I’ve been waiting to share the details of this process because I’ve wanted to be sure that I’m speaking from a place of honest reflection and clarity rather than confusion, defeat, or false arrival. Although my reintroduction process isn’t over, I know I’m on the road to healing and am so thankful for all the important little pieces that have contributed to my journey. My biggest reason for sharing is not only so I will remember these details in the long run, but to encourage you to think differently about all the aches, pains, ailments and illnesses that plague us. I’m pretty convinced that what I actually have is Leaky Gut and a slight estrogen imbalance. But, since I was 19, I’ve been told over and over that I have an anxiety disorder. And since Jack was born, there hasn’t been a single doctor or other medical professional that has been even in the ballpark of the root cause of my dysfunction. (But I sure have been offered a variety of pain medications and treatment suggestions.)

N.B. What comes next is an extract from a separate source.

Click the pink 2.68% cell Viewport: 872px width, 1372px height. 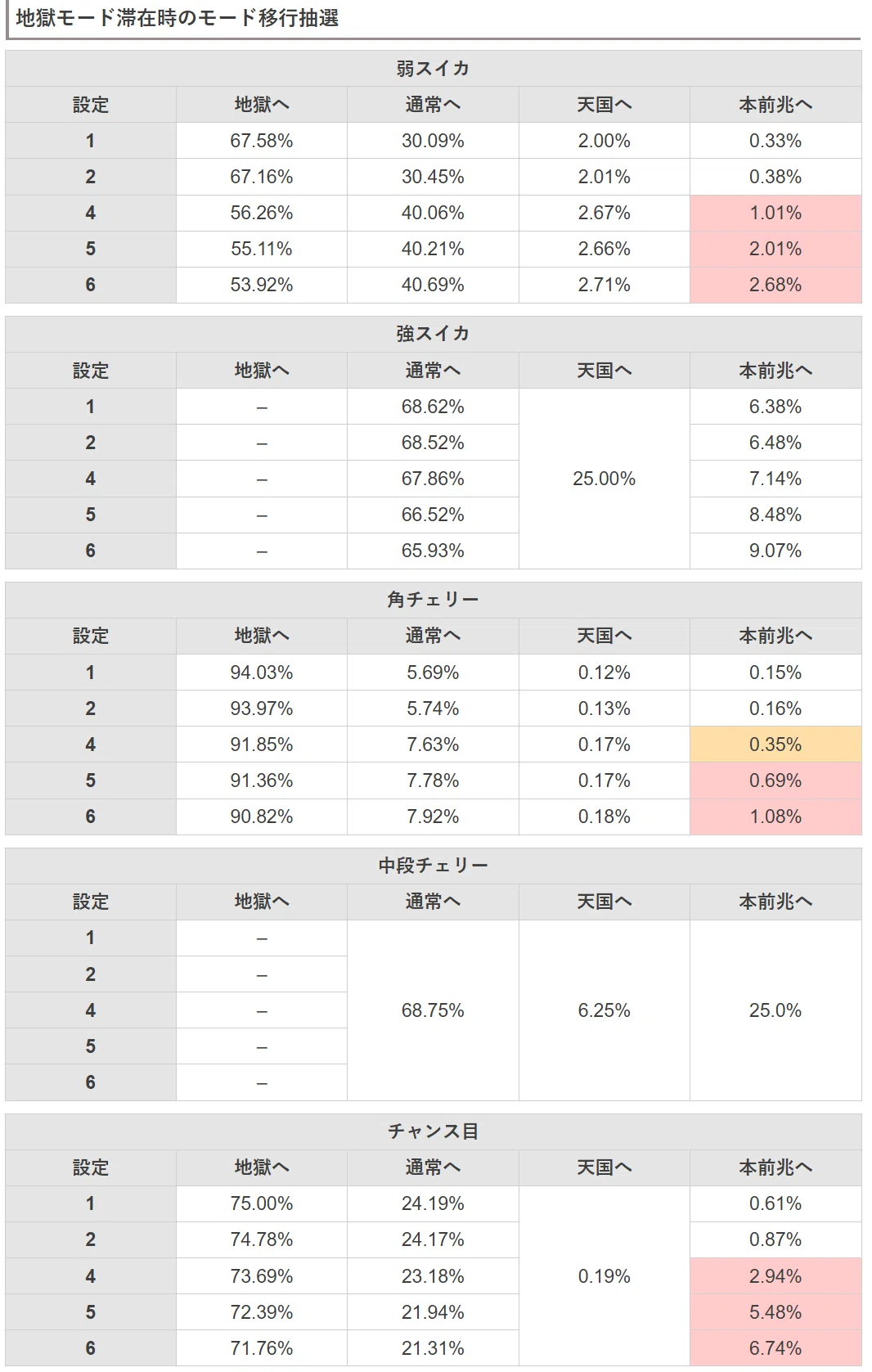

I want to help rescue other people from their pain that may seem like a life-sentence. I want to bring others back to the Garden, encourage them toward this natural lifestyle, & help people find answers to long-perplexing conditions. I want to direct them to Jen, Audrey and Naturopaths. I don’t know exactly why or how I ended up with this. I do know my first experience giving birth was beautiful but traumatizing, and my body has been more honest about the trauma than I have. I know that the years after having Jack were emotional tsunamis in my marriage and home. And my body has been more truthful than me or anyone else in trying to piece me together. And I know that God has provided so many resources to help heal, soothe, correct, straighten, and care for us. And yet somehow collectively we’ve grown to trust chemists more than we trust the One who designed the cabbage leaf.
I’m not suggesting that medicine doesn’t have it’s rightful, good place. But I’m certainly living proof that it doesn’t have all the answers. The simple truth is, the closer we live to the way God intended us to, the better off we will be. The implications of this truth stretch across every area of life. And if we move on the continuum toward more holistic thinking and problem-solving, the better off I believe we will be. At the end of all of this, I’m going to give God the glory and thank Him for drawing me to that cleanse. For using my pain to draw me to Holy Yoga. Maybe even for putting it there in the first place. For bringing me to Young Living. For establishing my dear relationship with my chiropractor and his family. For telling my redemption story. For rescuing me, even though it feels like I’m being dragged through the mud on the way to freedom.
This process has been awfully difficult. But I’m grateful for the strength and perseverance I now have because of it. And as I continue to hear Jesus’ question, my answer remains the same.
“Do you want to be well?” Yes. Yes I do. I really want to be well. As wholly and completely as I can on this side of heaven. And I’m willing to do what it takes.
*Another piece to this story is my withdrawal from nightly sleeping medication and removal of all birth control and other medications intended for hormone help. But, this post could only contain so much crazy.